Busselton Heart Study
Study Category: The Cohort Studies (1947-1972)
Year Begun: 1966
Location: Busselton, Australia
Principal Investigator:
Welborn, T.A.
External Resource: View URL
Background / Question:
The Busselton Heart Study was started in 1966 by Timothy Welborn and colleagues to assess the relation of CVD risk factors and their trends to CVD mortality trends and to provide a comparison with other long-term total community surveillance in America and across the world.
Population / Methods:
The study looked at serial cross-sectional 3-year surveys of the population over 21 years old in Busselton, Australia from 1966 to 1981 and then followed the cohort for an average of 20 years. There was a consistently high response rate greater than 90 per cent. The data include a social and medical history, blood pressure and mid-triceps fat-fold recording, height and weight, venipuncture, and electrocardiogram. Cox proportional hazards regression was used for calculating risk of CVD in the cohort for comparison with coefficients for the Framingham population.
Results:
The study addressed serial trends in risk factors and age differences and showed decreases over time for cholesterol and fat-fold levels, smoking rates, and systolic blood pressure . There was an increase in body mass index while diastolic pressure declined initially and then began to climb again in 1978. Most risk factor levels were greater with age.

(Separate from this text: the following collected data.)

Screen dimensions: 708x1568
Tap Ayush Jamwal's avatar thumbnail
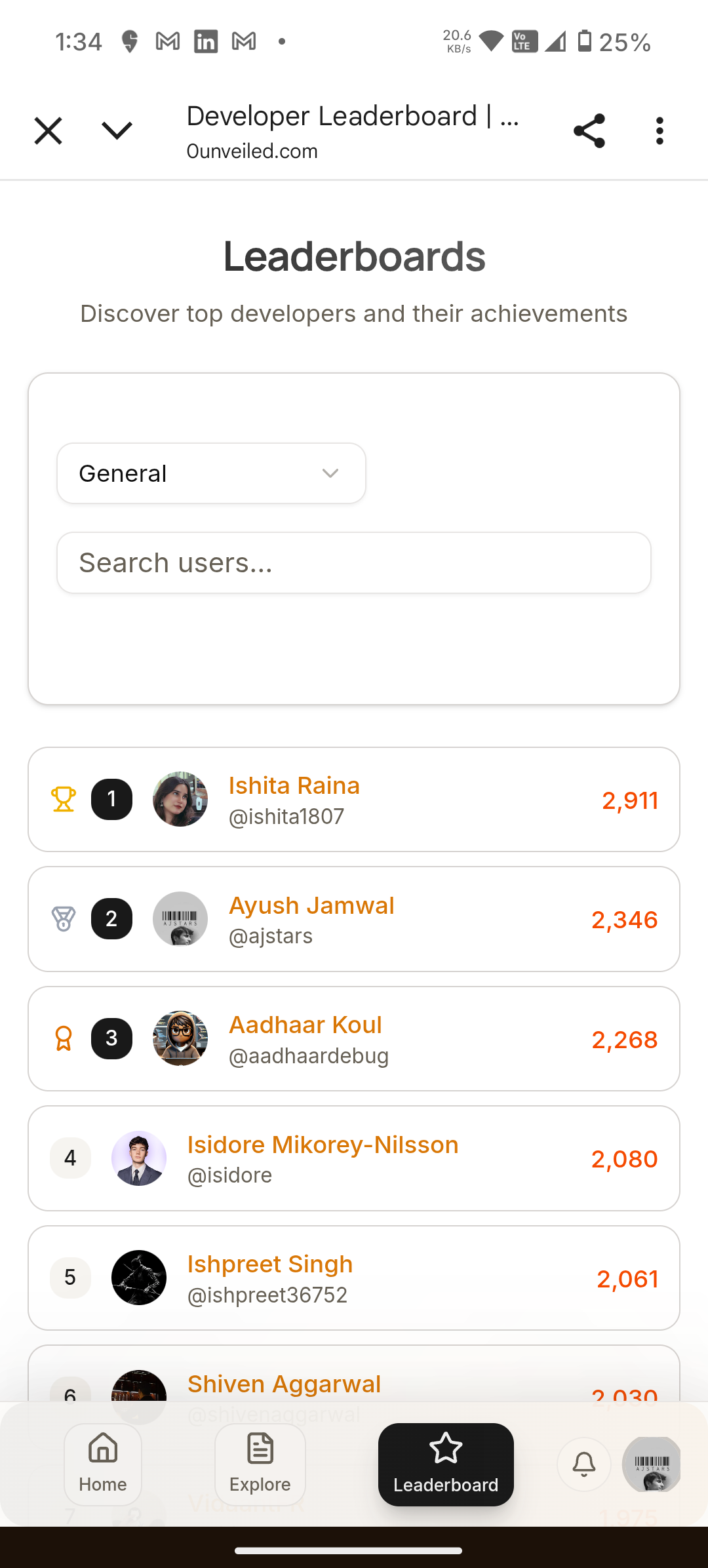pos(180,919)
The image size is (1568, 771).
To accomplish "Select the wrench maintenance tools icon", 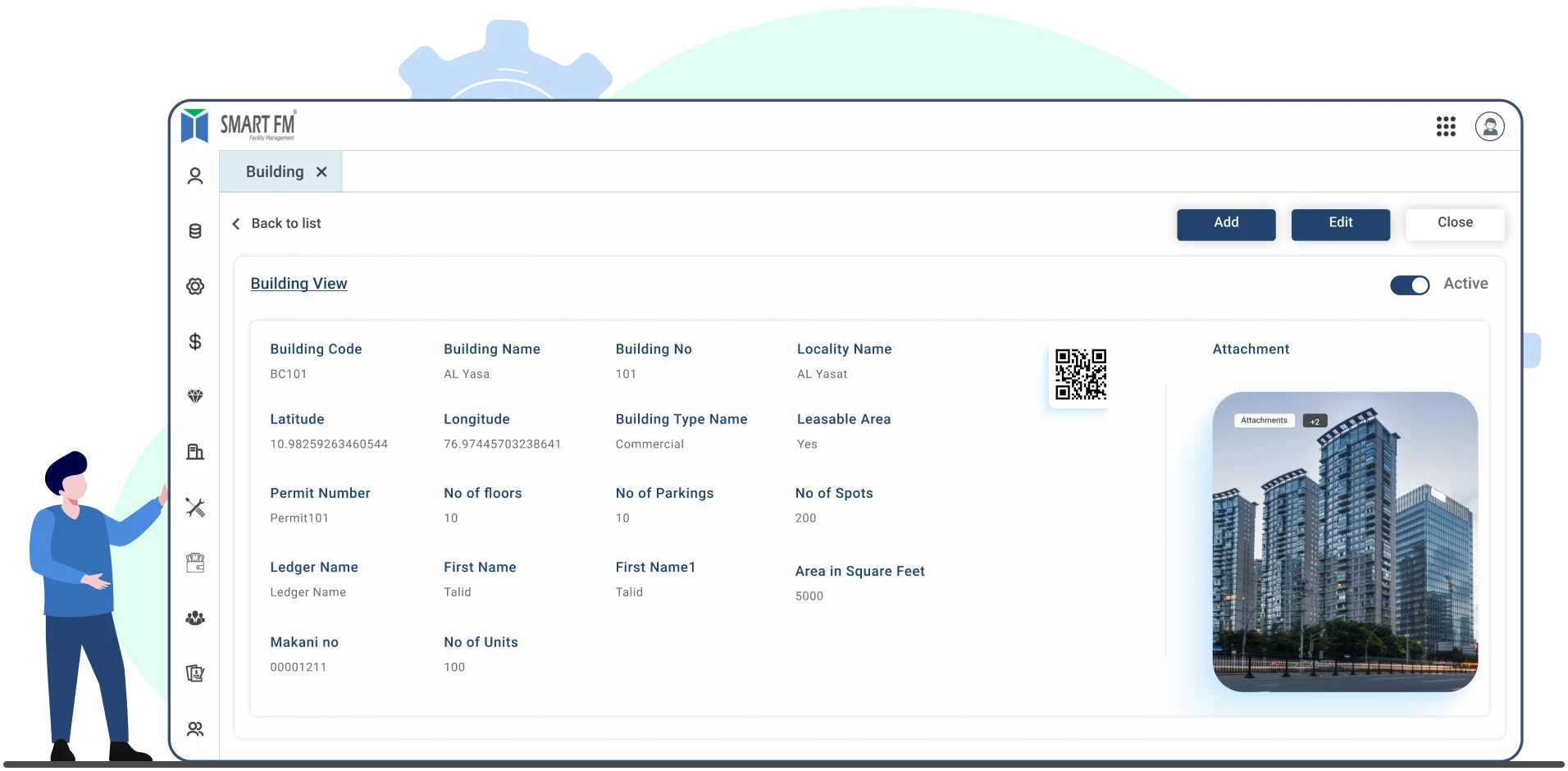I will click(195, 508).
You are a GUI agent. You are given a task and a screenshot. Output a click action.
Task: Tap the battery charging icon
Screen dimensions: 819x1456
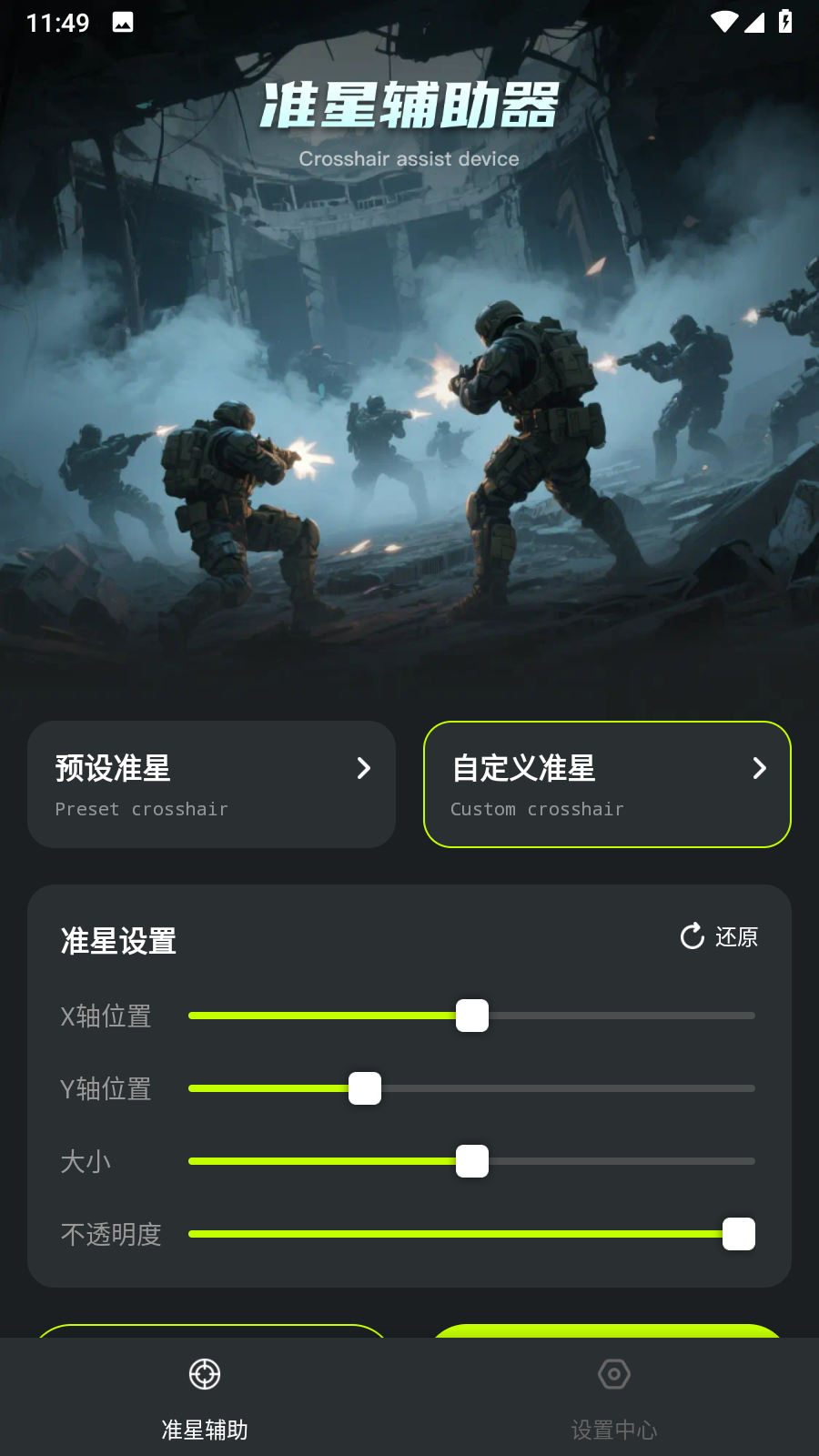tap(785, 22)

The older the group the fewer the smokers. In levels of cholesterol, diastolic blood pressure and body mass index, values were higher at every age until 60 or 70 and thereafter were lower. Of the separately observed time trends in CVD mortality rates, the authors estimated 67 percent of the decline among men and 22 per cent of that among women could be “attributed” to changes in the prevalence or the distribution shift of risk factors. Age, blood pressure, anti-hypertensive therapy, smoking, diabetes, and pre-existing CVD were risk predictors for stroke, very similar to those of Framingham. Moderate alcohol consumption was associated with less than expected risk.
Conclusions / Discussion:
This study was unique in its inclusion of data on risk factors at the beginning of a downturn in Australia’s coronary disease and stroke mortality and the systematic serial cross-sections to assess risk factor trends as explanation for the mortality decline, as well as for its measurement of risk factors in the elderly. The trends and the predictive factors among the cohort were similar to those seen in the National Heart Foundation studies in Australia’s capital cities, as well as in North American studies in Framingham, the Lipid Research Clinics Prevalence Study, and the Minnesota Heart Survey. (FB/HB)
References
Welborn, T.A., Cumpston, G.N., Cullen, K.J., Curnow, D.H., McCall, M.G., Stenhouse, N.S. “The Prevalence of Coronary Heart Disease and Associated Factors in an Australian Rural Community.” American Journal of Epidemiology (1969) vol. 89(5): 521-536.
Knuman, M.W., Jamrozik, K., Welborn, T.A., Bulsara, M.K., Divitini, M.L., Whittall, D.E. “Age and Secular Trends in Risk Factors for Cardiovascular Disease in Busselton.” Australian Journal of Public Health (1995) vol. 19:375-382.